*ACTION ITEM*. Return each line of the entries that holds the string "computer".

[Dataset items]
----------

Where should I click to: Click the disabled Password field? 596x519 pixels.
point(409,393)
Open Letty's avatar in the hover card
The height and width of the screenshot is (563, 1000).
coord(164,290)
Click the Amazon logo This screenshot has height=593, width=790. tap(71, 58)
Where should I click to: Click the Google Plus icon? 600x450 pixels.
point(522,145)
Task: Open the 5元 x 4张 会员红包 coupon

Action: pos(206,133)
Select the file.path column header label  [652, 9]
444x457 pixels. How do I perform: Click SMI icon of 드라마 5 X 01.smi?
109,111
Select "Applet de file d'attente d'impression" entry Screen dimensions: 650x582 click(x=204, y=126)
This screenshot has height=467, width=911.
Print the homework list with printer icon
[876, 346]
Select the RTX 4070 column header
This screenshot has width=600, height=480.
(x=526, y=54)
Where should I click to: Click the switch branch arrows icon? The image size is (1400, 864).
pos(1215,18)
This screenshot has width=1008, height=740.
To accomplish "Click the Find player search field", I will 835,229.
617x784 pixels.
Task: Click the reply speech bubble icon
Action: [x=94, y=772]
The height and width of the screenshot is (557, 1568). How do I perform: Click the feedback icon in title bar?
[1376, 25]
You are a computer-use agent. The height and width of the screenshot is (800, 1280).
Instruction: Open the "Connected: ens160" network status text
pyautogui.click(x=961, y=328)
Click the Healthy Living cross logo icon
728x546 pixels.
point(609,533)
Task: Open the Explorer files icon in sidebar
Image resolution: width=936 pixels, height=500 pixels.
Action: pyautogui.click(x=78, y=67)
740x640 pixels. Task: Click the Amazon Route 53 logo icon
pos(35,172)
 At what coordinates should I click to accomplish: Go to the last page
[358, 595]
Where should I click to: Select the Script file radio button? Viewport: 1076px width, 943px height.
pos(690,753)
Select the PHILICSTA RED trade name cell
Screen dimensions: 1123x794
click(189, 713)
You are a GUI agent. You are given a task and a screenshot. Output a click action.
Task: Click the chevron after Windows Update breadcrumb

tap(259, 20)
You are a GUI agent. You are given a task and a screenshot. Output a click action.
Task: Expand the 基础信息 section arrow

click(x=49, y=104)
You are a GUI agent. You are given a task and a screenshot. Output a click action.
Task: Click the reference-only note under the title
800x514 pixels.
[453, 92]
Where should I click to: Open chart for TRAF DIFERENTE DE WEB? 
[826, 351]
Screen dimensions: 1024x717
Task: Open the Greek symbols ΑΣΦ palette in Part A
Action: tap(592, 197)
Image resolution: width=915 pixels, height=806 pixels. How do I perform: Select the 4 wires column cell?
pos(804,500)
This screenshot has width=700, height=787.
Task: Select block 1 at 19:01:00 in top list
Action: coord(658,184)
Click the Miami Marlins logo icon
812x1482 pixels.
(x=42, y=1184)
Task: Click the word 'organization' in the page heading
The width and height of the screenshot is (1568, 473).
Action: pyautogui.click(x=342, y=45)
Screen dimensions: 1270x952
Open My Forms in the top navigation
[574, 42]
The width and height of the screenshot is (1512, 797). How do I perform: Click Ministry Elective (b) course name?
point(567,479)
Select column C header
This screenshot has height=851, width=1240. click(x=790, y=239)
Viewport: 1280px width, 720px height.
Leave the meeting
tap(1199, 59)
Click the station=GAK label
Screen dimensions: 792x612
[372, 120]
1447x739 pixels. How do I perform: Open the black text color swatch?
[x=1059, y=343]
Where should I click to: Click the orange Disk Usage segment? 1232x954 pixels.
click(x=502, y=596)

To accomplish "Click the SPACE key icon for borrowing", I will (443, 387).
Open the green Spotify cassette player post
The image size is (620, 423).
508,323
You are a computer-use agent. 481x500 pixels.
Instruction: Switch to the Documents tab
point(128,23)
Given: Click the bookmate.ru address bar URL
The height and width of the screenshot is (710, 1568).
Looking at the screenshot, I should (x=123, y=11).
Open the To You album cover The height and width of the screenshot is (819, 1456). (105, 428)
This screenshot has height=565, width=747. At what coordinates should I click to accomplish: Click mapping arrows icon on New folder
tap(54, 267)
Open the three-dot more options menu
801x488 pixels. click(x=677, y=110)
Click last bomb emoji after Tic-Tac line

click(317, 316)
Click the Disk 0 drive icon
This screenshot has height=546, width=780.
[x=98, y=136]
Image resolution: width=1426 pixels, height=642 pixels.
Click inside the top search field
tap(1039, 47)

----------

*TASK OUTPUT*.
You are a computer-use agent. The height and width of the screenshot is (800, 1280).
You are a computer-use agent. 481x500 pixels.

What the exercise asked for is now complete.